W tym momencie do sali wrócił Callum.

- Wybaczcie. Emocje wzięły górę i musiałem nieco ochłonąć.

- Cieszę się że wróciłeś. I że odrzuciłeś pomysł tworzenia kolejnych połączeń z źródłami pierwotnymi. - Powiedział Ibis.

- Tego nie powiedziałem. Nie będę ich tworzyć na siłę, ale jeżeli będzie taka okazja to nie będę się opierał.

- Zastanów się, to może być niebezpieczne. - wtrąciłam się - Być może nawet śmiertelnie. Nawet nie wyobrażasz sobie jak się czułam gdy użyłeś czarnej magii. Nie rób mi tego znowu. Ja... Ja cię kocham. I nie mogę cię stracić.

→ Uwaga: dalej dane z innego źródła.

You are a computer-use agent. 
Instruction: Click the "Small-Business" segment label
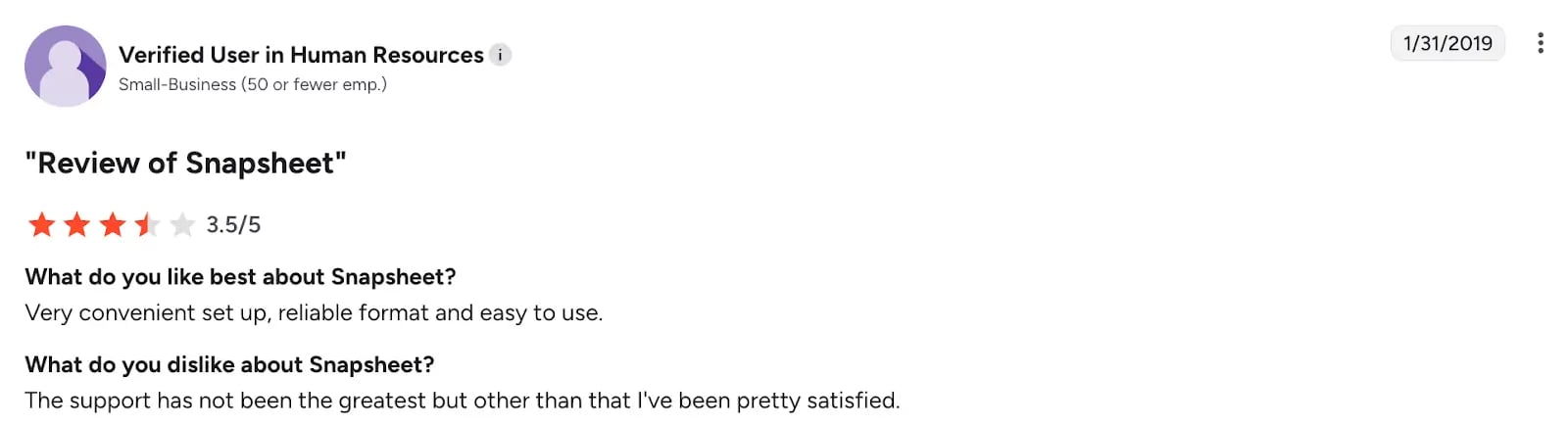(177, 84)
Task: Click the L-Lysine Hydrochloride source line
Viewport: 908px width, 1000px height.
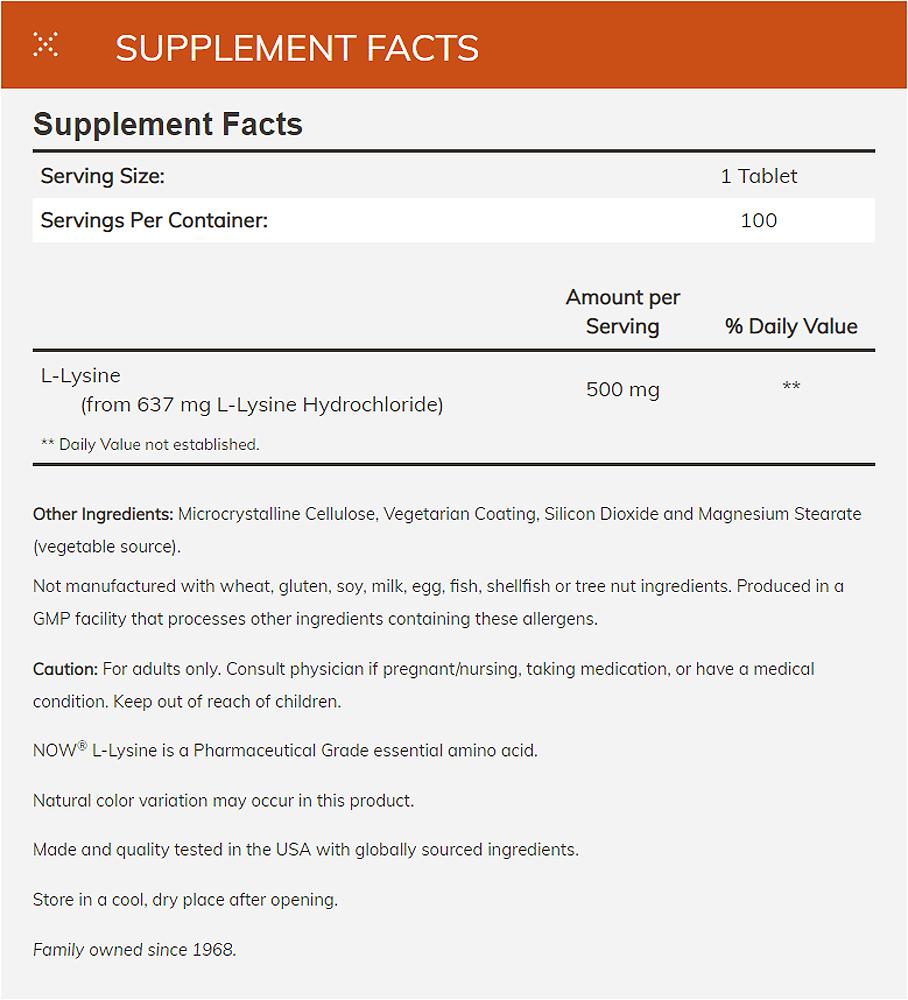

- Odłóżcie proszę te rozmowy na potem. - smoczyca już się niecierpliwiła - Callumie, jak wiesz jesteś pierwszym człowiekiem władającym pierwotną magią. Jednakże każdy elf który ma ten talent, i ma zamiar praktykować władanie magią uczęszcza uprzednio do specjalnej szkoły. - twarz chłopaka zbladła - Ale nie martw się, nie jest ona taka jak szkoły ludzkie. Nie będziesz siedział w budynku i studiował książek. Zostanie Ci przydzielony nauczyciel, który przez okres twojej nauki będzie z tobą chodził tam gdzie się wybierzesz, i będzie kontrolował twoje postępy we władaniu magią. Będzie Ci udzielał istotnych rad i dzielił się swoim doświadczeniem. Jak słyszałam jesteś chętny aby magią pierwotną władać, i jestem skłonna wydać rozkaz aby do takiej szkoły cię przyjęto. Co na to powiesz Callumie?

- A czy mogę to przemyśleć?

- Jest to nawet wskazane. Oboje razem z Raylą przemyślcie moje propozycje. Porozmawiamy o tym rano.